* [DOCUMENT SECTION]:
Question

If sin (A-B)=sin A cos B-Oos Asin B and cos (A-B) = cos Acos B + sin Asin B, find the
values of sin 15 and cos 15°.

Help me​

Answer 1

Step-by-step explanation:

$sin \: 15 \degree = sin \: (45 \degree - 30 \degree) \\ = sin \: 45 \degree \: cos 30 \degree - cos \: 45 \degree \: sin 30 \degree \\ = \frac{1} { \sqrt{2} } \times \frac{ \sqrt{3} }{2} - \frac{1} { \sqrt{2} } \times \frac{1}{2} \\ = \frac{ \sqrt{3} }{2 \sqrt{2} } - \frac{1 }{2 \sqrt{2} } \\ = \frac{ \sqrt{ 3} - 1}{2 \sqrt{2} } \\ thus \\ \huge \red{\boxed{ sin \: 15 \degree =\frac{ \sqrt { 3} - 1}{2 \sqrt{2} } }} \\ \\ cos \: 15 \degree = cos \: (45 \degree - 30 \degree) \\ = cos \: 45 \degree \: cos 30 \degree + sin \: 45 \degree \: sin 30 \degree \\ = \frac{1} { \sqrt{2} } \times \frac{ \sqrt{3} }{2} + \frac{1} { \sqrt{2} } \times \frac{1}{2} \\ = \frac{ \sqrt{3} }{2 \sqrt{2} } + \frac{1 }{2 \sqrt{2} } \\ = \frac{ \sqrt{ 3} + 1}{2 \sqrt{2} } \\ thus \\ \huge \purple{\boxed{ cos \: 15 \degree =\frac{ \sqrt { 3} + 1}{2 \sqrt{2} } }}$

* [GIVEN PROBLEM]:
In the trigonometry thread, render the sentence "Help me" in Spanish, addressing one person informally.

Entries for locating words and elements
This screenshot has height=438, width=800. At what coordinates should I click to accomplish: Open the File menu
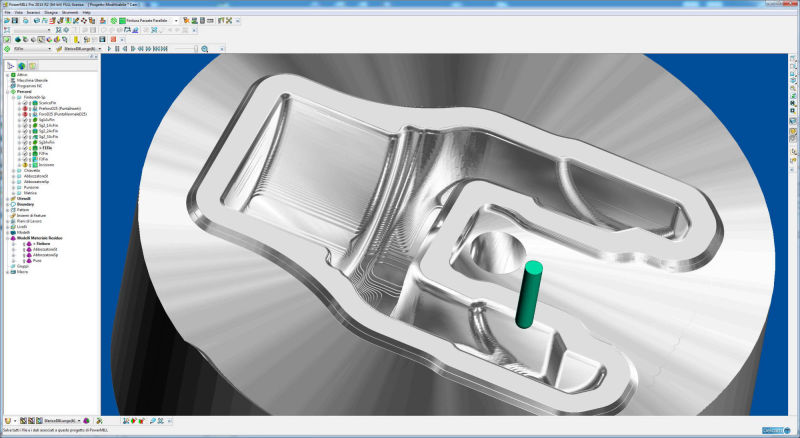tap(7, 12)
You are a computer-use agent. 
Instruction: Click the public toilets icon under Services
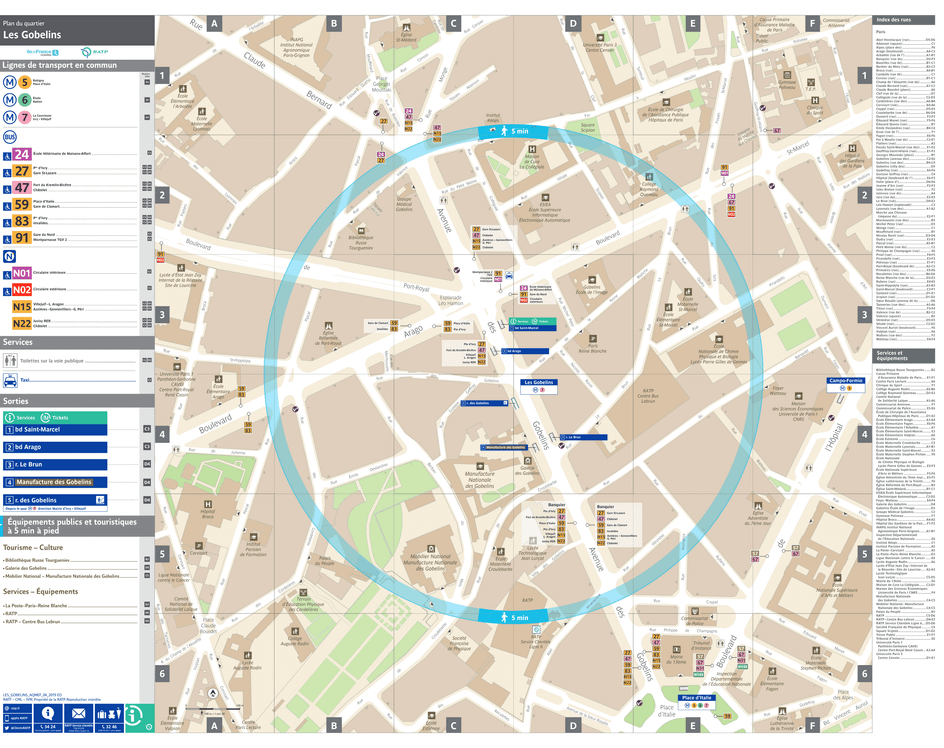click(10, 359)
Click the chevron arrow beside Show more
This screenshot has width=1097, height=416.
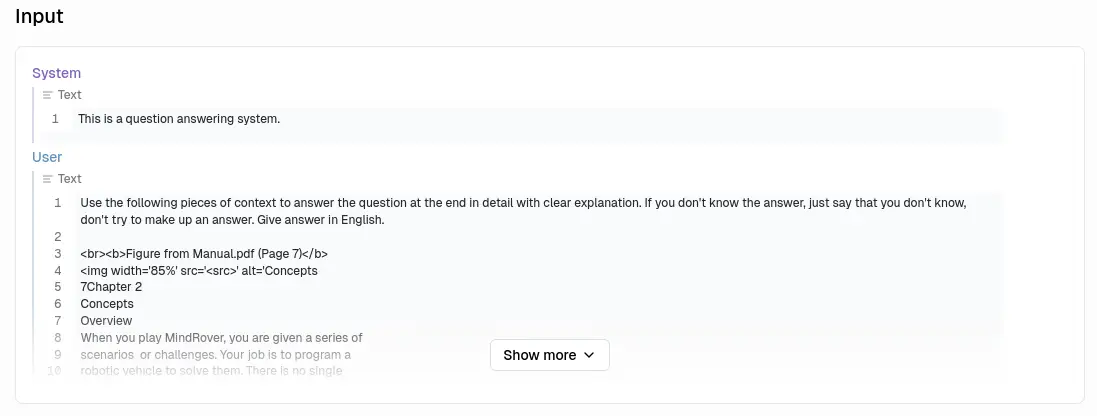click(589, 355)
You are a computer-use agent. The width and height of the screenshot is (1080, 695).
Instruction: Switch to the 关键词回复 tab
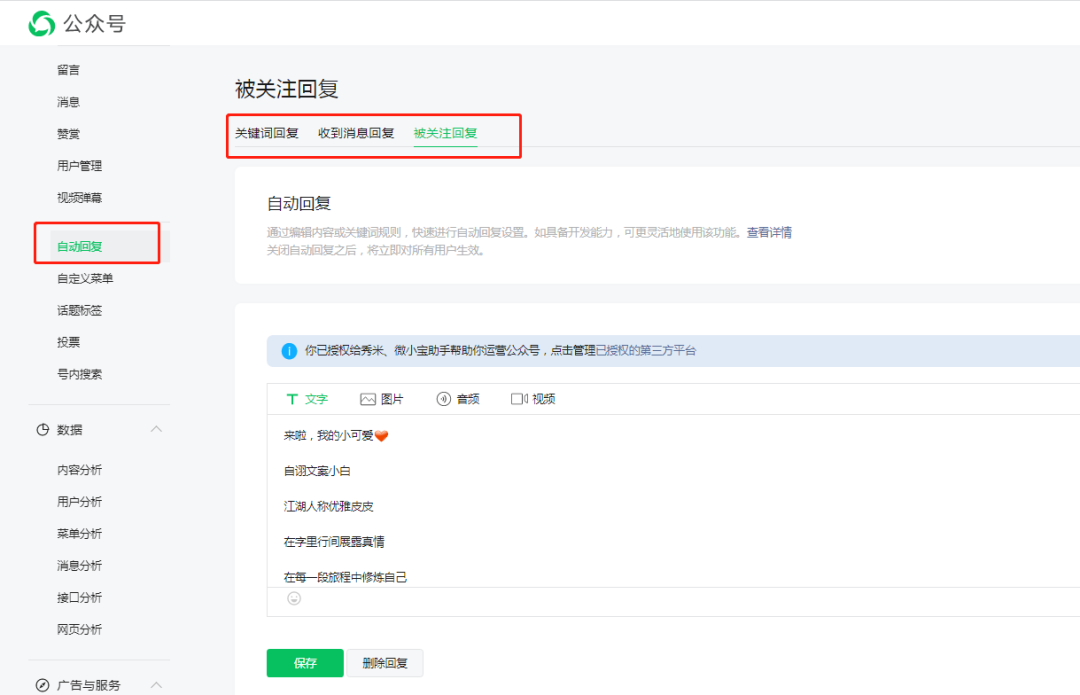coord(266,132)
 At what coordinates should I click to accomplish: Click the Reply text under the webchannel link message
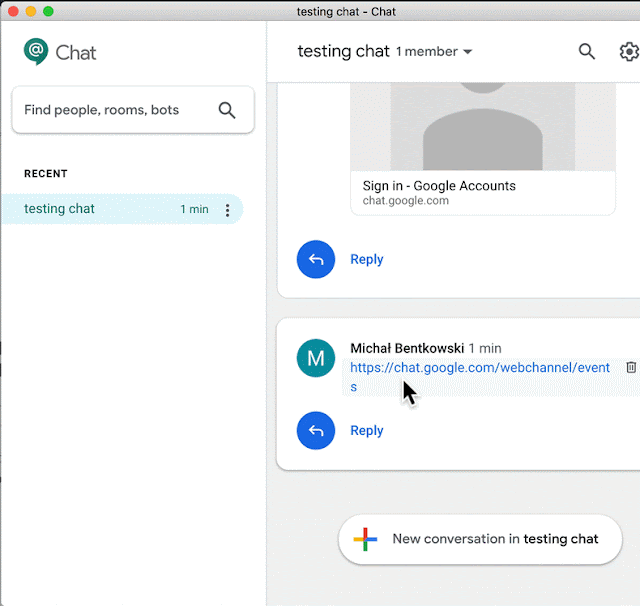point(367,431)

* [OUTPUT OF THE TASK]:
Ayúdame.